Given explained that Health2047 — the name seeks to imagine what healthcare will look in 200 years after the AMA was founded in 1847 — will endeavor to create products in four broad areas. According to Given they are:

  • System-level solutions to chronic disease (e.g. new solutions that create behavioral change around overall disease management, bringing data and actionable knowledge around the entire doctor-patient relationship)

  • Connected health solutions (e.g. private "social networks" that connect—in a way that ensures privacy—physicians, patients and their caregivers so that you can recognize and share what makes a successful care team); 

  • Value-based health care (e.g., a  toolkit to help physicians and practices navigate the shift from volume-based to value-based reimbursement, ideally one that can easily incorporate policy changes over time just as tax software accounts for changes in tax policy over time) 

  • Collaboration models for physicians, providers, payers and patients (e.g. creating a networked physician platform that promotes active collaboration and community building to enable physicians to participate in all major innovation cycles)

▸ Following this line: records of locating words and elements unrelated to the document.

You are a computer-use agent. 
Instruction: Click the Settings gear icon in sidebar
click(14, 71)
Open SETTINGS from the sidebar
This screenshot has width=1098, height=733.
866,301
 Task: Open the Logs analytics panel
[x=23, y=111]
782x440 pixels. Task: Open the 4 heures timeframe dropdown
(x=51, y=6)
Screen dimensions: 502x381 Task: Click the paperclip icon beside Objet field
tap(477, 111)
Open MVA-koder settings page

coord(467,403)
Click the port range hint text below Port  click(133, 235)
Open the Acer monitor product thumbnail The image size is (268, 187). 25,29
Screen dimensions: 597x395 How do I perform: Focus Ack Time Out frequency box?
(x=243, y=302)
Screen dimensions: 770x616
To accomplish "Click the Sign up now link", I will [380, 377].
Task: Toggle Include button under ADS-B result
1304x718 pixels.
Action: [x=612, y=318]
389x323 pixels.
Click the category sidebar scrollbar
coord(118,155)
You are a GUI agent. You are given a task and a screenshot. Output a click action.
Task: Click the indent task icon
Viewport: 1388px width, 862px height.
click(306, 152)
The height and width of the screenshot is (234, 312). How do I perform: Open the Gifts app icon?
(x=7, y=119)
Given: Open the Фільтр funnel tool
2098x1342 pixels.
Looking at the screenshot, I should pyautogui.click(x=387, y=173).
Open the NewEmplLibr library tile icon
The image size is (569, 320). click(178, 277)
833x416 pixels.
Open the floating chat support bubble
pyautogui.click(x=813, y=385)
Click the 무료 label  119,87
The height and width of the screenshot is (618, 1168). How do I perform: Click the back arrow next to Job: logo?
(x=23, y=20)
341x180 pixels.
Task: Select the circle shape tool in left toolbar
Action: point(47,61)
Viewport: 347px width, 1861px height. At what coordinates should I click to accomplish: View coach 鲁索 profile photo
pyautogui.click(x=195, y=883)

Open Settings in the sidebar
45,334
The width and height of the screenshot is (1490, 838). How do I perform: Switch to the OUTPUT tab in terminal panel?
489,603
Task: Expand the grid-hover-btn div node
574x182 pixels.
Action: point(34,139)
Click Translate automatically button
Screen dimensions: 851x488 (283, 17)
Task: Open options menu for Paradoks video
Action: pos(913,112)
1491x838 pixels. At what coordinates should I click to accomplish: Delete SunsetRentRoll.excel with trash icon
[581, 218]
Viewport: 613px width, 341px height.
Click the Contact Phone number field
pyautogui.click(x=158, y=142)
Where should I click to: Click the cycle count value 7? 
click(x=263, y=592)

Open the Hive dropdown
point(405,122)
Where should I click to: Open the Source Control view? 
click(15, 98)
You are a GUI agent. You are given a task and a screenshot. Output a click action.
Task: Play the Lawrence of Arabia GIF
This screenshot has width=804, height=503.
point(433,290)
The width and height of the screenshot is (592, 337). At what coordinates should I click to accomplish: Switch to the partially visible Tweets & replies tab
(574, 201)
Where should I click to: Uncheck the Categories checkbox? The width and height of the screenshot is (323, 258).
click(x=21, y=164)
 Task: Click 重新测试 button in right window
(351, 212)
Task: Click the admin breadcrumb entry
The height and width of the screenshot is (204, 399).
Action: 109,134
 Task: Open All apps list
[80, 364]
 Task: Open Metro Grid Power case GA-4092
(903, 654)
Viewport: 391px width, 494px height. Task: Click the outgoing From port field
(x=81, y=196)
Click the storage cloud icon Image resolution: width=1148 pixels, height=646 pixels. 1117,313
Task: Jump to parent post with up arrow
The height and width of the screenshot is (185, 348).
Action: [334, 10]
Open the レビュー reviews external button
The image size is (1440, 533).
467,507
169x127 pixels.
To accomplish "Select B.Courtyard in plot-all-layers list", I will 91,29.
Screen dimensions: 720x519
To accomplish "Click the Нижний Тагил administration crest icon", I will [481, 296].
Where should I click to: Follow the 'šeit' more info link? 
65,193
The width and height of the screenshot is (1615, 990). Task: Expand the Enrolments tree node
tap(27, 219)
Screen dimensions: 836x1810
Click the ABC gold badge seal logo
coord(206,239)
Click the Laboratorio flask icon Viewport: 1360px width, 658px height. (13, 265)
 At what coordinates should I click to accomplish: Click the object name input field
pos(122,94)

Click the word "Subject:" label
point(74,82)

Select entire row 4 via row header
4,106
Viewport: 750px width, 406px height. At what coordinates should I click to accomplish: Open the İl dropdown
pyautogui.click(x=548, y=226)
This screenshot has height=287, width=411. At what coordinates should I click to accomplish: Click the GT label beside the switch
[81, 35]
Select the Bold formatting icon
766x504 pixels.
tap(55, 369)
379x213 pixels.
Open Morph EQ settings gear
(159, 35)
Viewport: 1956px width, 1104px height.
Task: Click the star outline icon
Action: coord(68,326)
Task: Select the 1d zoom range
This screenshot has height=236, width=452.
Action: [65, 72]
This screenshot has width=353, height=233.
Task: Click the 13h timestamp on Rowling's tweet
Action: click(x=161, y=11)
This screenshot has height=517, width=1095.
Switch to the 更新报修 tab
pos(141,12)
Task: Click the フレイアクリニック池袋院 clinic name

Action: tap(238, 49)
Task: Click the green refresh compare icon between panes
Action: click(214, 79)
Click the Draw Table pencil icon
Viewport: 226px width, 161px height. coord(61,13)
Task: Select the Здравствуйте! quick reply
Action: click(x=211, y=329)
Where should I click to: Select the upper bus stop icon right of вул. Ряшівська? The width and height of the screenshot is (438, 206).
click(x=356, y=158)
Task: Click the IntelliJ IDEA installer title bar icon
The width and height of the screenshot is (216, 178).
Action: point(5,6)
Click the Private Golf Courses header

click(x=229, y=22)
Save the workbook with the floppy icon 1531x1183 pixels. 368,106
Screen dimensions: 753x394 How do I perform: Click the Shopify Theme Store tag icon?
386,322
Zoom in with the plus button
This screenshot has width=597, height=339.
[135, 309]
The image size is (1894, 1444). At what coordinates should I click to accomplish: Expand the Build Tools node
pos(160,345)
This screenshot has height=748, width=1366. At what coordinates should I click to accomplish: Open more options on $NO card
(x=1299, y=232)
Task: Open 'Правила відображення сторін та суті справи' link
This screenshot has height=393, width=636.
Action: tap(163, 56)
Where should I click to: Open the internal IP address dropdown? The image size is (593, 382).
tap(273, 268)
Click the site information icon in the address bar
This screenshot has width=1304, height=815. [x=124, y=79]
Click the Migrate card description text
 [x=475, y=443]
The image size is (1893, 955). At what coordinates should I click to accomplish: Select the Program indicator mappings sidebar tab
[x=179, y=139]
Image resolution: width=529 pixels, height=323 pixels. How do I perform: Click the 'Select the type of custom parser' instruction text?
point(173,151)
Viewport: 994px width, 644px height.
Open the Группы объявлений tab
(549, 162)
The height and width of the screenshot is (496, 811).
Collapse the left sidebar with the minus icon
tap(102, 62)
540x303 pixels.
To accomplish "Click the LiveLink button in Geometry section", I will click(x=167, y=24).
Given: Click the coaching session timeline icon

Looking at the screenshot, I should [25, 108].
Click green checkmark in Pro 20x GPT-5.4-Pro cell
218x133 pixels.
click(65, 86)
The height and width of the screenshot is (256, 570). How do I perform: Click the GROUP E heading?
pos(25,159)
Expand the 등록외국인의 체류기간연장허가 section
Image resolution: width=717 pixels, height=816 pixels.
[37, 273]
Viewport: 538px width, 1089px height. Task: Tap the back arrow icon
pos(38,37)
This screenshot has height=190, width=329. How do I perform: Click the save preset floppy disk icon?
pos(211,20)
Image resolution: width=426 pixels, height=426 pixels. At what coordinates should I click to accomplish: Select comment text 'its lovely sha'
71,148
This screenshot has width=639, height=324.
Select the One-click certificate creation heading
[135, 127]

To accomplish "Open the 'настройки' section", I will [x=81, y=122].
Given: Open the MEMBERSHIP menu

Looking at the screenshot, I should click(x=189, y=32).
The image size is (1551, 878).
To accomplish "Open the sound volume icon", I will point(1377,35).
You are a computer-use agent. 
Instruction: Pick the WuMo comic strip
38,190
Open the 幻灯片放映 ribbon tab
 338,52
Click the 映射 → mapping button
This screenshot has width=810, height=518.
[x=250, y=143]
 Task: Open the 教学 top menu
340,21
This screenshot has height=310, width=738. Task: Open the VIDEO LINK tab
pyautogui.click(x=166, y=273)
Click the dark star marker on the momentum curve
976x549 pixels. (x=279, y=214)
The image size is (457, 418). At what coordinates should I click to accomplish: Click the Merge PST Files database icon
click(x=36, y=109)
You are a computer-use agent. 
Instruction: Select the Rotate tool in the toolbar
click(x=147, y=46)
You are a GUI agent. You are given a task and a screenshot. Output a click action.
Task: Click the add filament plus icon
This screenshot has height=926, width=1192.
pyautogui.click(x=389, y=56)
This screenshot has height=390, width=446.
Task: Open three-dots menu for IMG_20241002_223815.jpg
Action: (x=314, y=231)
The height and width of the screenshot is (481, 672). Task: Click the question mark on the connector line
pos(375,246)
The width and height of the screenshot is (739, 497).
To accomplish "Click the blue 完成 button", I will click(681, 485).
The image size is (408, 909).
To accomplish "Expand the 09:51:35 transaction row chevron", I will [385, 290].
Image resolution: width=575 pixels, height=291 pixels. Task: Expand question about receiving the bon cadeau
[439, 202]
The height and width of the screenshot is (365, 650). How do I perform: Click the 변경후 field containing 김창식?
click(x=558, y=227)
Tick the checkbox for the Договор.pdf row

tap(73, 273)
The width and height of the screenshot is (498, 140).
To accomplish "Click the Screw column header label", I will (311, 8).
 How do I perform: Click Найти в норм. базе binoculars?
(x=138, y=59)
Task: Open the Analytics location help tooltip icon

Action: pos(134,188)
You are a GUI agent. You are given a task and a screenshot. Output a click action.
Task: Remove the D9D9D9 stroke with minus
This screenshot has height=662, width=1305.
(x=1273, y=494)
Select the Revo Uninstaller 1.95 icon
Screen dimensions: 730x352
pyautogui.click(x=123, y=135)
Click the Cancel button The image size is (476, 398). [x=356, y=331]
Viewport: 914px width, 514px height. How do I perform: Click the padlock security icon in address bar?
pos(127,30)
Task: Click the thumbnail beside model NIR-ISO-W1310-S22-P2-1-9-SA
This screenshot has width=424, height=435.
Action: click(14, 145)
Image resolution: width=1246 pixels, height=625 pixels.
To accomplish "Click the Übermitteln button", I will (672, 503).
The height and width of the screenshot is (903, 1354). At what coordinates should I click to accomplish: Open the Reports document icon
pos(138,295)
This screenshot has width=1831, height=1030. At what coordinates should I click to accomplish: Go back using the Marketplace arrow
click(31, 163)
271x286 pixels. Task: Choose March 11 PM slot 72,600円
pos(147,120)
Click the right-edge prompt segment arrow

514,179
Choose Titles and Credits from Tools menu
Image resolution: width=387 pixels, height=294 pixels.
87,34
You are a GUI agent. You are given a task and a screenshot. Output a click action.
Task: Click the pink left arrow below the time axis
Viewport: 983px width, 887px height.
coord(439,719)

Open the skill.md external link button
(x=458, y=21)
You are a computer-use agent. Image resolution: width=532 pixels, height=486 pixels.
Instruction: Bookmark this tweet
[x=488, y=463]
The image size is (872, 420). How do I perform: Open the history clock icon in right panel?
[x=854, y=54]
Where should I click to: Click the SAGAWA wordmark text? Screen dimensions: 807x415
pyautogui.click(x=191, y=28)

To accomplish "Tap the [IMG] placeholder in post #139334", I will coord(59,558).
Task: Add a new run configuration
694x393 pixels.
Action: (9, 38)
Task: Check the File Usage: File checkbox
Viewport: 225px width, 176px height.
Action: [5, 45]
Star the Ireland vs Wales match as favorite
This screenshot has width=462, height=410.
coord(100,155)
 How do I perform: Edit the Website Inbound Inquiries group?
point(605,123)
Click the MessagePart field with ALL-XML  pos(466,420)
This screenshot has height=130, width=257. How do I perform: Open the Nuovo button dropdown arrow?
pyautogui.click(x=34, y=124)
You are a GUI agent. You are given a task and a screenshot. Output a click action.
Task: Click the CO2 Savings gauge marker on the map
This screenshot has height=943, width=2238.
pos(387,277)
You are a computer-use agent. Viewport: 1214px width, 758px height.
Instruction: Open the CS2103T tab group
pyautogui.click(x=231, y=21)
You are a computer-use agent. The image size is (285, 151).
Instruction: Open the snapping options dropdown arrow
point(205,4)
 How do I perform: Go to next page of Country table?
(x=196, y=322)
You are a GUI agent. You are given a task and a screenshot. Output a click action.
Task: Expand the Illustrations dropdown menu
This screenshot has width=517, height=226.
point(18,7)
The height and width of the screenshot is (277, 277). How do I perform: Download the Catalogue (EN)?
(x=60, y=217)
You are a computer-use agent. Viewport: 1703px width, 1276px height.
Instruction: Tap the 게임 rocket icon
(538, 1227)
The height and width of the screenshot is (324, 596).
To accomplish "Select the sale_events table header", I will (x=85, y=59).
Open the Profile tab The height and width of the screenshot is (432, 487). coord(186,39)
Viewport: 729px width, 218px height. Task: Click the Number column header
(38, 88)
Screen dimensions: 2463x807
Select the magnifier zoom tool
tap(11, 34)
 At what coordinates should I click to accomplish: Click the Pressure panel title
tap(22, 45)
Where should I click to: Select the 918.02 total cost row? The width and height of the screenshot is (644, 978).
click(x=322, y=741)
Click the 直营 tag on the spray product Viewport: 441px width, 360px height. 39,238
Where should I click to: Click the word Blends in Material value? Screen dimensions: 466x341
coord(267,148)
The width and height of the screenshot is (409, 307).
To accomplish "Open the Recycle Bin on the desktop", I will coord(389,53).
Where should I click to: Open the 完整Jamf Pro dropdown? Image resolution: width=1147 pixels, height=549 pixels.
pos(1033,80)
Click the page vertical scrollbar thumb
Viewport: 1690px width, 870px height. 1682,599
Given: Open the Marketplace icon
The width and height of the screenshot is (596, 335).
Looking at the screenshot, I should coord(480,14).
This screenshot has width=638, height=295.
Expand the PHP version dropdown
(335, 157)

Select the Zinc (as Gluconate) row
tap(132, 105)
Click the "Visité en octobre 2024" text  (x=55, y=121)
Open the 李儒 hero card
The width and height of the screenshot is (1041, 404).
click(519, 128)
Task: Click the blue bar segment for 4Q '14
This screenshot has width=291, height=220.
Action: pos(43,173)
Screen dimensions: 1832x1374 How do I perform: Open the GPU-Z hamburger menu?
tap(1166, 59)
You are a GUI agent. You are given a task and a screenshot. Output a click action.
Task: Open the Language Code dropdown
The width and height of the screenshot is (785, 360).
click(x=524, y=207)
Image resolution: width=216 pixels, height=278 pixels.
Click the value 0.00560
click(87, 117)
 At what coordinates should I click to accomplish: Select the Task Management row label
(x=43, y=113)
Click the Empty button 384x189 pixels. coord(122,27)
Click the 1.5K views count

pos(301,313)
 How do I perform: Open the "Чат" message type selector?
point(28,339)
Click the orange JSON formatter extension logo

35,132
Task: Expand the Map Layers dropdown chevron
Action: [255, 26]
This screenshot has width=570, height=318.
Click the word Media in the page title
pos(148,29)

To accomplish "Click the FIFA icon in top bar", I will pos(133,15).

What will healthcare in 2047 will not look like if Health2047 is successful? It's what Madara experienced this holiday season — a chronically ill family member in Chicago whose physician moved from one academic health center to another but couldn't move the patient data housed in the former and had to rely on memory to treat the patient.

"Both academic centers had the same IT platform and yet absolutely zero information could be transferred from one institution to the other," Madara said. "These are just fundamental problems that need to be addressed ...."

If Health2047 succeeds in addressing such challenges, more than just physicians will be cheering.